The project site will require highline rigging, stone splitting and shaping, and dry stack stone work skills. Working on staging areas requires unique considerations such as limiting grade changes at the base of routes and avoiding the creation of fall hazards. Climbers also travel through and utilize sites differently than traditional user groups, providing an opportunity for crews to learn about considerations for managing climbing sites.
Work is expected to take 8-10 weeks to complete.
Background & History
Whitehorse Ledge is a huge chunk of granite that is host to a wide variety of climbing styles from face climbs to cracks to stellar slab climbing — often bold and always what climbers think of when envisioning slab. Routes like Standard Route (5.5), Interloper (5.10c), and Sliding Board (5.7) set the standard in New England for slab climbing.

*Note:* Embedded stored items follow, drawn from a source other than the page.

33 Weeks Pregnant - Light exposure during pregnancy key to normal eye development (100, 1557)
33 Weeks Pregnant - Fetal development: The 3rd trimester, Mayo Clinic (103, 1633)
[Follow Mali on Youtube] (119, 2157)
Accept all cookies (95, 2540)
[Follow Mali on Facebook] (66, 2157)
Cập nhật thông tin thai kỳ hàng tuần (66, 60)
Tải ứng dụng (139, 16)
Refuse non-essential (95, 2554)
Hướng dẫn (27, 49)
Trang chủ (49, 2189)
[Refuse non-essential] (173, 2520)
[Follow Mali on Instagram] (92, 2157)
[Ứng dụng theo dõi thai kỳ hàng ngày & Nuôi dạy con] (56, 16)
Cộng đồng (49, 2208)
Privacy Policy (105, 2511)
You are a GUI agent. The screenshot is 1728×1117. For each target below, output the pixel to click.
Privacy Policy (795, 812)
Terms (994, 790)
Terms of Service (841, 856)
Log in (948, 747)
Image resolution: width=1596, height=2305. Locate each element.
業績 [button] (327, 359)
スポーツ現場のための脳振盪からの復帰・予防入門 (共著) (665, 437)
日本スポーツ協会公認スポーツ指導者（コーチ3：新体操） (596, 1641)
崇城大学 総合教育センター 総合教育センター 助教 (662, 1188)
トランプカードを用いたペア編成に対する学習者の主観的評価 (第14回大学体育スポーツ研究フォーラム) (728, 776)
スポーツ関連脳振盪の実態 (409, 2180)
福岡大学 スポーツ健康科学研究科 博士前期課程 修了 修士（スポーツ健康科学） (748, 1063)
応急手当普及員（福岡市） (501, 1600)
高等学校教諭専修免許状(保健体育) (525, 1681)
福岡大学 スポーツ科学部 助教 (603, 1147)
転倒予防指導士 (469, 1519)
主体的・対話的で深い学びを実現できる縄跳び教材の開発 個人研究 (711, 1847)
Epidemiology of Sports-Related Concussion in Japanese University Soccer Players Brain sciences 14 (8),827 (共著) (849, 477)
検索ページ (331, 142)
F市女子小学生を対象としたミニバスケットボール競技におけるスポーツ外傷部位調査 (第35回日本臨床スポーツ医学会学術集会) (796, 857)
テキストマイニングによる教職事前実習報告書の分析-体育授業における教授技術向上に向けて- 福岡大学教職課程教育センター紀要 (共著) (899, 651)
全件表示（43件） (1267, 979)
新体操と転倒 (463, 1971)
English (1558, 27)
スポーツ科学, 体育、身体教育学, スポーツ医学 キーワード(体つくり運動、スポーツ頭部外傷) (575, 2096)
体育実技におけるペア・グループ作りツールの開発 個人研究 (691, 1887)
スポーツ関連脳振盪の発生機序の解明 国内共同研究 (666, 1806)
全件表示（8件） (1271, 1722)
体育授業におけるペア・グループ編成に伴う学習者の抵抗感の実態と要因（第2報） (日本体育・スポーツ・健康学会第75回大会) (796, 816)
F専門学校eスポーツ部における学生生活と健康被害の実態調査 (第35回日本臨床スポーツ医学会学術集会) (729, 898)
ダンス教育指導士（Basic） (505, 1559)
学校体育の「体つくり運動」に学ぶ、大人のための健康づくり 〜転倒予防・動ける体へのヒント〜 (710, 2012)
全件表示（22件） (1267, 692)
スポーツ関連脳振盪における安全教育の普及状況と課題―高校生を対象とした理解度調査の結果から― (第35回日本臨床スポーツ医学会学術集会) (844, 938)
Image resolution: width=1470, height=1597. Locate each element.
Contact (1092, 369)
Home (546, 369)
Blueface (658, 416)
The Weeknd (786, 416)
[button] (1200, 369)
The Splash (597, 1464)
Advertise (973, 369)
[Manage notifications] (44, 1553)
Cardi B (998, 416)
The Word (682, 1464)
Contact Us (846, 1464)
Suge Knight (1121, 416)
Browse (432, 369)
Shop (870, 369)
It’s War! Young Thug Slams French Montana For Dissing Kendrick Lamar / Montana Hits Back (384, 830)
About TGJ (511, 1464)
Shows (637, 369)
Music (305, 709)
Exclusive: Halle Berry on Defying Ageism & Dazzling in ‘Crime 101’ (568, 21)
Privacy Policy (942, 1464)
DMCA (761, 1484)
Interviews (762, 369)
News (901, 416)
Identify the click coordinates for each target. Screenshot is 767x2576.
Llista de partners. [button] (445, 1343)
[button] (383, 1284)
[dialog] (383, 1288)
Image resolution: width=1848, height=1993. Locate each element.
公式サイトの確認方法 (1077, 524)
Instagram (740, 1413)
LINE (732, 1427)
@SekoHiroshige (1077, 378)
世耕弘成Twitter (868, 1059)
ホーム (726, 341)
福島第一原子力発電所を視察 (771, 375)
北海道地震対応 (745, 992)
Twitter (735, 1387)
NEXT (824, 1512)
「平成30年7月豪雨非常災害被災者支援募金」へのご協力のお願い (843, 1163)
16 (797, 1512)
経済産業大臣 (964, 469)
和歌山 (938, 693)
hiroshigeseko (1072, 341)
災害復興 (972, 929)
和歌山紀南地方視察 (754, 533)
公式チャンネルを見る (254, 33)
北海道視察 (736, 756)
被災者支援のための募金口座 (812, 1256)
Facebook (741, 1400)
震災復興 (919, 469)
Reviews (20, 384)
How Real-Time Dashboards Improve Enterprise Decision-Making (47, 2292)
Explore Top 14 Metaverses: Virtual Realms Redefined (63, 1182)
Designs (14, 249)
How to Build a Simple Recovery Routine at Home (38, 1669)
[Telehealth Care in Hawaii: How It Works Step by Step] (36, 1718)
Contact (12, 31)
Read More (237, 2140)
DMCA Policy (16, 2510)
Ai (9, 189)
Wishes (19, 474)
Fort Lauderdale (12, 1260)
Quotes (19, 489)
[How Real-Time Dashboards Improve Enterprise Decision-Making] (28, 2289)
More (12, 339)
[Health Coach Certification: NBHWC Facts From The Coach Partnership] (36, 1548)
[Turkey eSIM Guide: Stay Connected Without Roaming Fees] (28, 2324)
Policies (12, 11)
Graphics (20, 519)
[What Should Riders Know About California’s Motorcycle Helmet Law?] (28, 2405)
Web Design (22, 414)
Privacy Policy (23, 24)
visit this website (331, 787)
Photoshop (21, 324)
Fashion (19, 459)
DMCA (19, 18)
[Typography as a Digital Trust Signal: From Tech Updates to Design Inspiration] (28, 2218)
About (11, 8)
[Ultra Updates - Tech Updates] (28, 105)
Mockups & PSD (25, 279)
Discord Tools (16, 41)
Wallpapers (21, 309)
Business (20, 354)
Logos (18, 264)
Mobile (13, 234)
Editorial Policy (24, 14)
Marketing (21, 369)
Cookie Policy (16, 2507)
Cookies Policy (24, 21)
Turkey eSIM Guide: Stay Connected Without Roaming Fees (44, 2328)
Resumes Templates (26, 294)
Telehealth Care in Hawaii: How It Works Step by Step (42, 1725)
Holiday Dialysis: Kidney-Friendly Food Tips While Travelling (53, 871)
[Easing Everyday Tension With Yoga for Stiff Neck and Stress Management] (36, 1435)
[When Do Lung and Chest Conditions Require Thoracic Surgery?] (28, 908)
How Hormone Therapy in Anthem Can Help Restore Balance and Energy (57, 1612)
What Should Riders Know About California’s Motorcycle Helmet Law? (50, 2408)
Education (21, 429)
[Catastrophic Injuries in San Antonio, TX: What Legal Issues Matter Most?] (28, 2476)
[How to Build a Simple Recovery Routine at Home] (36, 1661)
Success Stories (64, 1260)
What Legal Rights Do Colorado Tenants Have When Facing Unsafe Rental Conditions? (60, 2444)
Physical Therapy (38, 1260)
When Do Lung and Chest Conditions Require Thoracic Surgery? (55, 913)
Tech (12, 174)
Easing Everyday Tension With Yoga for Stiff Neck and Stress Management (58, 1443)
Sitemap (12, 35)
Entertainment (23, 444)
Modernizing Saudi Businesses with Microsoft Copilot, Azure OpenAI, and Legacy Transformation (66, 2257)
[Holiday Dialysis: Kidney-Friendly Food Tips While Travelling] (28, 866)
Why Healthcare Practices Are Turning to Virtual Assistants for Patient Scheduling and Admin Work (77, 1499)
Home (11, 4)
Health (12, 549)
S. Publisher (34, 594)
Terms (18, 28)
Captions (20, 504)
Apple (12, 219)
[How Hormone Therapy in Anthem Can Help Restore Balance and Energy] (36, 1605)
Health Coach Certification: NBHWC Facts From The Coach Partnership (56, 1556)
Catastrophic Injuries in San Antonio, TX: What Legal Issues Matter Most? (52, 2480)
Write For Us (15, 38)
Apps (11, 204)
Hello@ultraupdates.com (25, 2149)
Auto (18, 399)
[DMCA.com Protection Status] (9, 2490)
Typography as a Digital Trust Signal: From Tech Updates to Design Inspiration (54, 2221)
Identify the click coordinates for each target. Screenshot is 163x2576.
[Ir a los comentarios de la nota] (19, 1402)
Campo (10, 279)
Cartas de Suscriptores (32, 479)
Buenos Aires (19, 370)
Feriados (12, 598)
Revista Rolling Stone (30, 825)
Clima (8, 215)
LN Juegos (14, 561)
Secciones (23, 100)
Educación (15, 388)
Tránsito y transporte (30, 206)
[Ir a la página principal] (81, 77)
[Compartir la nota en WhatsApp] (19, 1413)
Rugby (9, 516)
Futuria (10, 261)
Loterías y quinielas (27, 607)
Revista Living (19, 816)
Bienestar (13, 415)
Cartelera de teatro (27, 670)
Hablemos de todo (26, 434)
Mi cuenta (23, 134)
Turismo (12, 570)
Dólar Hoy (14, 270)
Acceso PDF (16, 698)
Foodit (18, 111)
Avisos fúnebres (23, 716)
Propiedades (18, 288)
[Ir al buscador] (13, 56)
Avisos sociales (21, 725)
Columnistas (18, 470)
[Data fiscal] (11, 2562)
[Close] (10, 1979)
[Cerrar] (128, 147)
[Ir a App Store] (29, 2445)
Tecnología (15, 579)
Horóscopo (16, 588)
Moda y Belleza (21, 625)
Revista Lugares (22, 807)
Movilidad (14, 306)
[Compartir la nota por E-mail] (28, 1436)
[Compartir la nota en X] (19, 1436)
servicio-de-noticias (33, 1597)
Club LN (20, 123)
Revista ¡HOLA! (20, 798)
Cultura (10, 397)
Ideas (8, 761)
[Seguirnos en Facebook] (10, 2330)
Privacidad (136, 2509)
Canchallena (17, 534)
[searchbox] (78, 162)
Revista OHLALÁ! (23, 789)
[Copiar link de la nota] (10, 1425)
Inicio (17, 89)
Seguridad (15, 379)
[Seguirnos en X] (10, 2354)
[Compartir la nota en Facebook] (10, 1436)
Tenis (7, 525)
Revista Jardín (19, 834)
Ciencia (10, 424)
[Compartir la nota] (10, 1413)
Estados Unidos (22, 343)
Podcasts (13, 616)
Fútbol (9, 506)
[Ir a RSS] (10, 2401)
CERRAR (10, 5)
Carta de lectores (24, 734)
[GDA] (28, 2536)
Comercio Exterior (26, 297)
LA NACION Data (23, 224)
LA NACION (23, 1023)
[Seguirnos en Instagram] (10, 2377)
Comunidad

In 2021, Whitehorse Ledge will celebrate its 100-year anniversary : in 1921 Leland Pollack "worked out a legitimate central portion for the now standard route up Whitehorse Ledge" — free climbing the brown spot and boilerplate sections using only pitons for protection. This route set the pace for annual excursions made to New England as it became a climbing mecca known by the world's best climbers.
Today, Whitehorse Ledge is still renowned for its slab style climbing and has birthed many of today's epic and well-known climbers. It is an iconic destination for groups and beginner climbers, as well as a great area used to introduce youth to climbing and outdoor recreation.